====== DOCUMENT SECTION ======

# October Meeting



## Pam916 (May 22, 2008)

What is the date and time of the October meeting?


----------



## digital_gods (Apr 23, 2010)

Date: Sunday, October 23, 2011

Time: 1:00 PM- 3:00 PM

Topic: - Jim Beckham's 125g Planted Tank Build

Location: Jim Beckham's House

What to bring:
DFWAPC member card/name tag
Snacks
Drinks
New Potential Members
Plants to trade - members only

For meeting location and contact information send an email to: [email protected]


----------



## Tex Gal (Nov 1, 2007)

Things have changed. Date and time will be the same. Stay tuned for further details forthcoming in the next few days.


----------



## wwh2694 (Aug 15, 2008)

Working that day.. Maybe next time


----------



## fishyjoe24 (May 18, 2010)

what has changed, i need to plan out things for this month... is it still at jim's house or did the meeting location change.


----------



## fishyspots (Oct 7, 2011)

Last week when we were at Dallas North Aquarium, they said it was going to be there....got my schedule rearranged for that day whereever it ends up being


----------



## fishyjoe24 (May 18, 2010)

yes, it's going to be at DNA,I text jim(wrabbit) and that is what he texted back to me. not sure what the topic will be though.


----------



## Michael (Jul 20, 2010)

Hi everybody,

Sorry for the complications! It turned out Jim is unable to host, but he arranged for us to meet at DNA. I have emailed him, but he hasn't gotten back to me with who he spoke with at DNA. But since they say we are meeting at the store, it must be all right with them, LOL.

To make matters even more difficult, Tex Gal (Drinda) had to leave town very suddenly because of a critical illness of a family member. We hope for the best for her and her family.

The program will be a demonstration of the club's new PAR meter, and a panel of experts to answer questions on planted tanks. Look for separqate threads on the PAR meter and rules for its use.

So, the time and date of the meeting have not changed, only the location: Dallas North Aquarium. Please bring your questions and simple snacks for the meeting. I am still checking on plant trading for this meeting, but hope to have an answer in a day or two.

Thanks for your patience,

Michael
(VP who did not expect such a sudden rise to power!)


----------



## fishyjoe24 (May 18, 2010)

====== AVAILABLE DATA ======

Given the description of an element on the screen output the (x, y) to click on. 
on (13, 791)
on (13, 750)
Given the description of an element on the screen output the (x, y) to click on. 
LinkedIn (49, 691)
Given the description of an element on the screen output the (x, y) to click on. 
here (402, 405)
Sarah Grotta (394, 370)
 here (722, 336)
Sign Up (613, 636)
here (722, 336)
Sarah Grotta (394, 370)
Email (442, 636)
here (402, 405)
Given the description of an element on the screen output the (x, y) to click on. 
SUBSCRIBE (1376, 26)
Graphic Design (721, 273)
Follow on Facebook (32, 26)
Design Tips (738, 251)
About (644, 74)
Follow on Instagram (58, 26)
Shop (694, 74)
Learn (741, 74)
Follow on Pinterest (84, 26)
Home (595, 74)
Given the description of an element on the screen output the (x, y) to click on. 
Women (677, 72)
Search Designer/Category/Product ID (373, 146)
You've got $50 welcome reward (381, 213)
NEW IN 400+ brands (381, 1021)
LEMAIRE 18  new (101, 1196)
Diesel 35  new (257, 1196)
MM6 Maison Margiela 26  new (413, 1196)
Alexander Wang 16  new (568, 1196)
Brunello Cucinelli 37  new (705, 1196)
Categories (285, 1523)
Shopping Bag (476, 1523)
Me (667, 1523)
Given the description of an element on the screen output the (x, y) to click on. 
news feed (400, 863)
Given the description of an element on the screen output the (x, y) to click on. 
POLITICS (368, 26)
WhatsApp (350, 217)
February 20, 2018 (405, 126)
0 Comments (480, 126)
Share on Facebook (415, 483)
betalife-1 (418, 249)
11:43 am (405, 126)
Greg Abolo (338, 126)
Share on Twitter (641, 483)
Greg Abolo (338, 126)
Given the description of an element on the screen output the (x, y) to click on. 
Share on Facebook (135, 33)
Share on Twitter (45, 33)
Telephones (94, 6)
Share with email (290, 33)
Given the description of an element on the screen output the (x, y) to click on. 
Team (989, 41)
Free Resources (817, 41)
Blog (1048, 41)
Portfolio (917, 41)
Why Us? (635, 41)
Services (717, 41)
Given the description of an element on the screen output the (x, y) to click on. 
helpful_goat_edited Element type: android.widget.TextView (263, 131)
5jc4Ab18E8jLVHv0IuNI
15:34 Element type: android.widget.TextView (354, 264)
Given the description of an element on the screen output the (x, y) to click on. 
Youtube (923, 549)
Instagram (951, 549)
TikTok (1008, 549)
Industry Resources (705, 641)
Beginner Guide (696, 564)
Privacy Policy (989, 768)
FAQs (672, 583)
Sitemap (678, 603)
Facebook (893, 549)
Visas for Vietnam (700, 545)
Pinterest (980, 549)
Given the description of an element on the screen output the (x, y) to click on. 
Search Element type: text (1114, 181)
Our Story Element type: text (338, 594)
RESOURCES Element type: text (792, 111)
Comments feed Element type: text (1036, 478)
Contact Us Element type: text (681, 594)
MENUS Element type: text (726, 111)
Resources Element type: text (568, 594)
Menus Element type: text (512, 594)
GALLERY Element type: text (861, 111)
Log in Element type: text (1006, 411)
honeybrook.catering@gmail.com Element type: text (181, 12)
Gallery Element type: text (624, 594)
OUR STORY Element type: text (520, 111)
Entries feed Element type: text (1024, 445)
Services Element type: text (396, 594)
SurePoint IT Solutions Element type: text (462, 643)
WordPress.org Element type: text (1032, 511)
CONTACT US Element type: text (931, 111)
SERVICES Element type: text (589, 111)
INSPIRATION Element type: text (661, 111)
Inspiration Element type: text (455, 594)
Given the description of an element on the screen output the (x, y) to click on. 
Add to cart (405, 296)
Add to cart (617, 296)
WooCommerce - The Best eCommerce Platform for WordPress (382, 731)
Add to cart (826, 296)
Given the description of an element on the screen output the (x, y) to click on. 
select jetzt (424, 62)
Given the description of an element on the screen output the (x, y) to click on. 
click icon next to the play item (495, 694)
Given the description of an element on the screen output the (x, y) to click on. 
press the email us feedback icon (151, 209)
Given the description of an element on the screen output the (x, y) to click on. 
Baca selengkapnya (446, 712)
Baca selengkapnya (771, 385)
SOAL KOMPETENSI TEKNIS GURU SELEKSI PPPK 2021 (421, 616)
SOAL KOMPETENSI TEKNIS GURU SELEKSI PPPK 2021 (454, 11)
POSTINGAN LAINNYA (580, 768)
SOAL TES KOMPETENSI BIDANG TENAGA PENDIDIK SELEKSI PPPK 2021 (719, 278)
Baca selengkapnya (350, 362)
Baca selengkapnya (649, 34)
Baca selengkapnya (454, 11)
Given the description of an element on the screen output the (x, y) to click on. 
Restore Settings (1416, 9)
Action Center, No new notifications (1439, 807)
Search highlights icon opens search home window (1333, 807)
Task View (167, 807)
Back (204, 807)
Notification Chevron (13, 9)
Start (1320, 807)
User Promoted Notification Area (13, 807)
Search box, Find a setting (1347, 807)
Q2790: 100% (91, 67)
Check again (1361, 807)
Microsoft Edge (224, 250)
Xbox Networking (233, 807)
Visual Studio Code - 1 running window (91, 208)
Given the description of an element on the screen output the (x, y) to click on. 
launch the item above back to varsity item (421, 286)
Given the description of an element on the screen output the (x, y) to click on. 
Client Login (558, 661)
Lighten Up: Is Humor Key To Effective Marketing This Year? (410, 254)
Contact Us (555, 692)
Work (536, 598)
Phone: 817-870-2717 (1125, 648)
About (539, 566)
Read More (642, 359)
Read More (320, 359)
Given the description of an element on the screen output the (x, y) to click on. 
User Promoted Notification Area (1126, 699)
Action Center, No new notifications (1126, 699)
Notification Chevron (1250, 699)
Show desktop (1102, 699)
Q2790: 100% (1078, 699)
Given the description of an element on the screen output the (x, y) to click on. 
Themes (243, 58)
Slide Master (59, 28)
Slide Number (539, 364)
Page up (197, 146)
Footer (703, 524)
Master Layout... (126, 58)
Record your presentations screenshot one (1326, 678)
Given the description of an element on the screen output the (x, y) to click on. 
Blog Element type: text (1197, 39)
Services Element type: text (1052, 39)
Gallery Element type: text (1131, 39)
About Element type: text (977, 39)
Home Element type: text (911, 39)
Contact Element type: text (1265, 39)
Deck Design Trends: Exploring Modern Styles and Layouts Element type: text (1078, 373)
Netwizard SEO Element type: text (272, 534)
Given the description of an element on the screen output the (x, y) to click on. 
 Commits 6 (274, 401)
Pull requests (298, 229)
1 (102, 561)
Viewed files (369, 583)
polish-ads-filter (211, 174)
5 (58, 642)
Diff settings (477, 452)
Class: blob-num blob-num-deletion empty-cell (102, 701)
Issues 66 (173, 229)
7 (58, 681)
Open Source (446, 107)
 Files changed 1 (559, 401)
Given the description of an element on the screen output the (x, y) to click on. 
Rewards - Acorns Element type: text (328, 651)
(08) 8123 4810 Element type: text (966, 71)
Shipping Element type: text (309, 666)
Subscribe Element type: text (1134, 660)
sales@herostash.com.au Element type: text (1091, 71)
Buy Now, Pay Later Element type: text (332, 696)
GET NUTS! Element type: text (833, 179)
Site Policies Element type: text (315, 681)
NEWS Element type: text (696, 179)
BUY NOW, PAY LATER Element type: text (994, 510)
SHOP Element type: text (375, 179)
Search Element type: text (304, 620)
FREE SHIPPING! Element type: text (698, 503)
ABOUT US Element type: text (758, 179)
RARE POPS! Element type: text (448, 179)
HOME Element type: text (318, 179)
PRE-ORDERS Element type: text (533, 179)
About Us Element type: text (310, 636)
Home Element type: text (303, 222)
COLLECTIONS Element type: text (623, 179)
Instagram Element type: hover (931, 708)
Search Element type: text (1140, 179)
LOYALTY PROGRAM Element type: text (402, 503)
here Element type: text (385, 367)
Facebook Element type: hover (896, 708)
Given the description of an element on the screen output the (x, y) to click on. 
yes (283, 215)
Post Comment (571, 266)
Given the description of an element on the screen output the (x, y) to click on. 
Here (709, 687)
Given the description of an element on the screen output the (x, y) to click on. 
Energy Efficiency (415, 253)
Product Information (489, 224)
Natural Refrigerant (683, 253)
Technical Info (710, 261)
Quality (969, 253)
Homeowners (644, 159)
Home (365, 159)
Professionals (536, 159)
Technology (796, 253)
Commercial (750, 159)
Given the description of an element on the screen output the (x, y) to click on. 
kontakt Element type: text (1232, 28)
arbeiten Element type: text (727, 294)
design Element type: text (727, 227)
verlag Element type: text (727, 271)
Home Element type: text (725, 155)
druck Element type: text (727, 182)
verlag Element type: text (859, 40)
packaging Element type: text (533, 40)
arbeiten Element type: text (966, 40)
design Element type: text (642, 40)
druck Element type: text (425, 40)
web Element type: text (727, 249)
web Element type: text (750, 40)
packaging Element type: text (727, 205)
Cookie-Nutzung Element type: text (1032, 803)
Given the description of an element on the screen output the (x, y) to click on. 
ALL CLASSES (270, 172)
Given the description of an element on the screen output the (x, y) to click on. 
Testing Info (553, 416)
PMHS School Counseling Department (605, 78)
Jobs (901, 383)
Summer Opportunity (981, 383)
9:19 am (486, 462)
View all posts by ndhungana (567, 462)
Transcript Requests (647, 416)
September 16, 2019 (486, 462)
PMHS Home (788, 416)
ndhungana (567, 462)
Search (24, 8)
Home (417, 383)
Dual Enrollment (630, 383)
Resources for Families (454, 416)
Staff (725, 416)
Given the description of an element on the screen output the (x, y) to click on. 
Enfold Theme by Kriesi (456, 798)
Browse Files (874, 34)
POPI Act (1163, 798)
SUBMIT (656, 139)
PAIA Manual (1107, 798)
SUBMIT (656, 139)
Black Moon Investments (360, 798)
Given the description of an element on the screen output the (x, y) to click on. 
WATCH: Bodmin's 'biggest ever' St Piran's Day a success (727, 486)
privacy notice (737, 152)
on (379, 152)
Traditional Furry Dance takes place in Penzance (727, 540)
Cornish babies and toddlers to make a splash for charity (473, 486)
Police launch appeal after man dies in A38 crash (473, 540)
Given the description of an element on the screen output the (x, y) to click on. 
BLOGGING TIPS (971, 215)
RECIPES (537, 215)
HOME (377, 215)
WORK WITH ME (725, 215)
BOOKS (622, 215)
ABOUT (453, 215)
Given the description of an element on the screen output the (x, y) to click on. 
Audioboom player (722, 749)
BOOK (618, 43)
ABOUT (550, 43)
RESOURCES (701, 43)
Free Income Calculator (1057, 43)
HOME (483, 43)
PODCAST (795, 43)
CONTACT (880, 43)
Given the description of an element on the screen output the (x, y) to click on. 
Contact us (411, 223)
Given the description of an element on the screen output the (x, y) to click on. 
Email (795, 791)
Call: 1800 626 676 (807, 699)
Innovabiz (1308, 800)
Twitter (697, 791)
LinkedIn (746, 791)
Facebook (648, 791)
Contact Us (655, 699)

======

TASKS -
1. Answer these questions from the October meeting thread:
(a) What time was the meeting originally announced for?
(b) According to Michael, what will the program consist of?
(c) Why did Tex Gal have to leave town?
2. From the October meeting thread, quote the passage that opens with the words "Sorry for the" and closes with "and her family.".
3. Recast the paragraph of the October meeting thread that begins "So, the time and date" as a brief bulleted list, keeping its main facts.

RESPONSES TO THE TASKS -
1.
(a) 1:00 PM to 3:00 PM.
(b) A demonstration of the club's new PAR meter and a panel of experts to answer questions on planted tanks.
(c) A family member had a critical illness.

2.
Sorry for the complications! It turned out Jim is unable to host, but he arranged for us to meet at DNA. I have emailed him, but he hasn't gotten back to me with who he spoke with at DNA. But since they say we are meeting at the store, it must be all right with them, LOL.

To make matters even more difficult, Tex Gal (Drinda) had to leave town very suddenly because of a critical illness of a family member. We hope for the best for her and her family.

3.
- Time and date: unchanged
- Location: changed to Dallas North Aquarium
- To bring: questions and simple snacks
- Plant trading: still being checked, with an answer hoped for in a day or two